→ **Task requirements**
The listing that follows must be retyped in full, exactly.

→ **Supplied records**
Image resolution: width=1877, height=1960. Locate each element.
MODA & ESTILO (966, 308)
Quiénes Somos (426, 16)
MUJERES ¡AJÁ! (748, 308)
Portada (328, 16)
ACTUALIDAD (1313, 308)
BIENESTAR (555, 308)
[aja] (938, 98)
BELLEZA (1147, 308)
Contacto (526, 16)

→ **Task answer**
Image resolution: width=1877, height=1960. Locate each element.
MODA & ESTILO (966, 308)
Quiénes Somos (426, 16)
MUJERES ¡AJÁ! (748, 308)
Portada (328, 16)
ACTUALIDAD (1313, 308)
BIENESTAR (555, 308)
[aja] (938, 98)
BELLEZA (1147, 308)
Contacto (526, 16)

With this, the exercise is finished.